This is part two of our interview with author and professor Bart Baesens, who recently published Analytics in a Big Data World: The Essential Guide to Data Science and Its Applications. We caught up with him recently to learn a little about what’s included in the book, what he’s teaching his students, and how analytics is changing the world. (If you missed it, read part one now).
What types of “big data” problems are your students interested in these days?
Bart Baesens: We are currently investing quite a bit of resources into fraud analytics. We study it in a credit card, insurance and public context. As I mentioned earlier, we are doing plenty of research on using social network analytics for fraud detection. Another topic we are currently working on is recommender systems. In this context, we have developed some interesting (neural network based) approaches to combine business knowledge (which is typically available in any business setting) with models learned from data.
Another exciting application area we study is process analytics. Today’s organizations use a plethora of information systems to support their business processes. Such support systems often record and log an abundance of data, containing a variety of events that can be linked back to the occurrence of a task in an originating business process.
Process analytics uses these event logs as the cornerstone of analysis and aims to derive knowledge to model, improve and extend operational processes “as they happen” in the organization. I believe this will be a very popular application of analytics in the next five years.
Finally, we have also started to explore the area of HR analytics, where analytics is used to study employee performance and retention.
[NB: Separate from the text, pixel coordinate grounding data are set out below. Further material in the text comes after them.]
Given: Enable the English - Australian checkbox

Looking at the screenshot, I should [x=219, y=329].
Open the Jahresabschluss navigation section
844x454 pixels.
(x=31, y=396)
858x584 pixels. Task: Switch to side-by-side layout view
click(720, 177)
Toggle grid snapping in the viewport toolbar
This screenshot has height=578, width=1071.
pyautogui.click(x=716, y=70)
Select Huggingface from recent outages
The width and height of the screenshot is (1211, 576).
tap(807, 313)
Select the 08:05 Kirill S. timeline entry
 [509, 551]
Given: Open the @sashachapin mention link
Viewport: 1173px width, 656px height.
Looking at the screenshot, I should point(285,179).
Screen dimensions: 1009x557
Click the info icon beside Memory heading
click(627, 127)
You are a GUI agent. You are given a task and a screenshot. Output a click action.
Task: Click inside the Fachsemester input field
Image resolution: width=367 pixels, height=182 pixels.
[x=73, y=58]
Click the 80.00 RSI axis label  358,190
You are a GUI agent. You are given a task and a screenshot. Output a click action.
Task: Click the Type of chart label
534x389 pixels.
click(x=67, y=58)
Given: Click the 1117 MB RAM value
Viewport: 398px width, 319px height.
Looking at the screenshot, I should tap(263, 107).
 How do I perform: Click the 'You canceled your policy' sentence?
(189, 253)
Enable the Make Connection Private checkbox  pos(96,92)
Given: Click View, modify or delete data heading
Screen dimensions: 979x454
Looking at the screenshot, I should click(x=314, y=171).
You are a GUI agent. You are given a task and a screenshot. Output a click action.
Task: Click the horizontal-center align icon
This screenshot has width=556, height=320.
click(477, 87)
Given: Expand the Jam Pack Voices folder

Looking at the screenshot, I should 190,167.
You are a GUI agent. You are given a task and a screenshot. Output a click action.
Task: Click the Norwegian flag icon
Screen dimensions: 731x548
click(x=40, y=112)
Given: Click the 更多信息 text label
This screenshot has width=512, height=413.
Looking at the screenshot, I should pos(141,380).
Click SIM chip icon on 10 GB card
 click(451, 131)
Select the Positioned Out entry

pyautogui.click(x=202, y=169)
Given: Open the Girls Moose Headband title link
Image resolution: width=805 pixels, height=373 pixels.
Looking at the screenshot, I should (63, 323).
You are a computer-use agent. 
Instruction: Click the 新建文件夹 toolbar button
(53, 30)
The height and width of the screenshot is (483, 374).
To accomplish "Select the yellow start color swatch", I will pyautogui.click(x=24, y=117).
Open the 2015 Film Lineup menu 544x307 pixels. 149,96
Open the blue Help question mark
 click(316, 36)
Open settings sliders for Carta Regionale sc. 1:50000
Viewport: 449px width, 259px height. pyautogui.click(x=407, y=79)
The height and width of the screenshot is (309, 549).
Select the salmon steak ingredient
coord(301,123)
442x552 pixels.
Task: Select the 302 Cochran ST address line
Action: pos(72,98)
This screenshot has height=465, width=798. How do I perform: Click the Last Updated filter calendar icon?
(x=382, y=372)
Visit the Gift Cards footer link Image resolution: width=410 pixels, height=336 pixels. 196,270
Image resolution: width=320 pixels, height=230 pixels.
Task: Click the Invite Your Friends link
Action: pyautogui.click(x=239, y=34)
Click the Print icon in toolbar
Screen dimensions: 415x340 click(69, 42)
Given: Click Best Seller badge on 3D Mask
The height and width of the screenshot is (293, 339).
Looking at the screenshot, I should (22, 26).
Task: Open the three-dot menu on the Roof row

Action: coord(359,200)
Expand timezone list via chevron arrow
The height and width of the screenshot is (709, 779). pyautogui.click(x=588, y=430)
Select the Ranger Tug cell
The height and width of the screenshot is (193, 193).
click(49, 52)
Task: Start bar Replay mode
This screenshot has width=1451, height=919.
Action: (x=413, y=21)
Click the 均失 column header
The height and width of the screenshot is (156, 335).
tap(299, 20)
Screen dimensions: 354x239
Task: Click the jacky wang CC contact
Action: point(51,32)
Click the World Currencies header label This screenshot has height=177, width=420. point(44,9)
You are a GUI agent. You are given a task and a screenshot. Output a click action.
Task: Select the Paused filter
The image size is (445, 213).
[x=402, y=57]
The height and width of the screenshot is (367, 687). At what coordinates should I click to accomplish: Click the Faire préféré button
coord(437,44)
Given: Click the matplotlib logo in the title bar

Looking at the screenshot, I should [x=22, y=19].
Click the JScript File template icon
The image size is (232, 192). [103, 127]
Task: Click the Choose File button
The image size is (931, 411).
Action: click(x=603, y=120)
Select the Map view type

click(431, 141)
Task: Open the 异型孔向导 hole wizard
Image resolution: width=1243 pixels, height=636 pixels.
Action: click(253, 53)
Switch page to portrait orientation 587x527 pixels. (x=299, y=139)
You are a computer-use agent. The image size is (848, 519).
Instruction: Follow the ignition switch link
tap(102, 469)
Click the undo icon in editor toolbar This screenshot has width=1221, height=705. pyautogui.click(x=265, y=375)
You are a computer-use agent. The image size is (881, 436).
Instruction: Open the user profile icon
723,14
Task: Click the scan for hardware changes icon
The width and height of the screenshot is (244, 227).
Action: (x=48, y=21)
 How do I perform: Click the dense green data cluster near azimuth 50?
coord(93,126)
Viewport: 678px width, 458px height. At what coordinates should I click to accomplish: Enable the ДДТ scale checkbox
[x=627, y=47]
From a technical perspective, we continue our work on rule extraction, neural networks and are currently also betting high on survival analysis, which I believe has a lot of potential in many business settings. For an overview of our research, visit www.dataminingapps.com.
Do you find that the younger generations see big data differently? Can you give a few examples?
Baesens: The younger generations are not always aware of the challenges and dangers that come with big data. Privacy here is a key issue to consider. I sometimes get frightened to see what younger generations publish on their social media, without being aware how they expose themselves to the outside world. I have seen this even with PhD applicants, who are surprised that future employers carefully check out all their publically available information. The key message to the younger generation is education. New technology brings new challenges, and they should be properly educated to use it wisely and critically.
We hear a lot about how big data is influencing businesses. How do you see it influencing consumers? Or how might the analysis of big data help make positive changes for consumers?
Baesens: Sure, it does, in many ways. Just think about recommender systems. When you want to buy a product or service from an online retailer, you are often frustrated because of the many choices and configurations possible. Thanks to an intelligent, analytical recommender system, purchases (and their customer feedback) are continuously monitored to better tailor future recommendations to customers.
Another example is a credit card fraud detection system. I’ve personally had a credit card transaction blocked because an analytical application (based on neural networks, by the way) indicated successfully that I was a victim of fraud. Finally, credit risk analytics provides a lot of benefits to consumers. In fact, thanks to credit risk analytics, our savings money is now efficiently safeguarded since every bank is obliged (via the Basel III capital accord) to analytically estimate credit losses and make sure it has enough provisions or equity buffers for worst-case scenarios.
Likewise, how do you foresee the use of big data in government or nonprofit sectors improving society? Can you give a few examples?
Baesens: Sure! In Belgium, we are currently collaborating with the Belgian government to use analytics to detect social security fraud. By having high-performing analytical models, we found fraud can be substantially reduced, which means social security benefits can now be better allocated. Besides that, analytics is used more and more to detect tax evasion fraud.
Finally, we have done lots of work using analytics for micro-finance. Micro-finance is the type of finance whereby entrepreneurs or small firms, typically in third-world countries, can get access to small amounts of funding, enough to start their business and create some local prosperity. If credit risk is properly accounted for here also, I believe analytics can be a great aid for these beneficial programs, which can provide a lot of economic impact.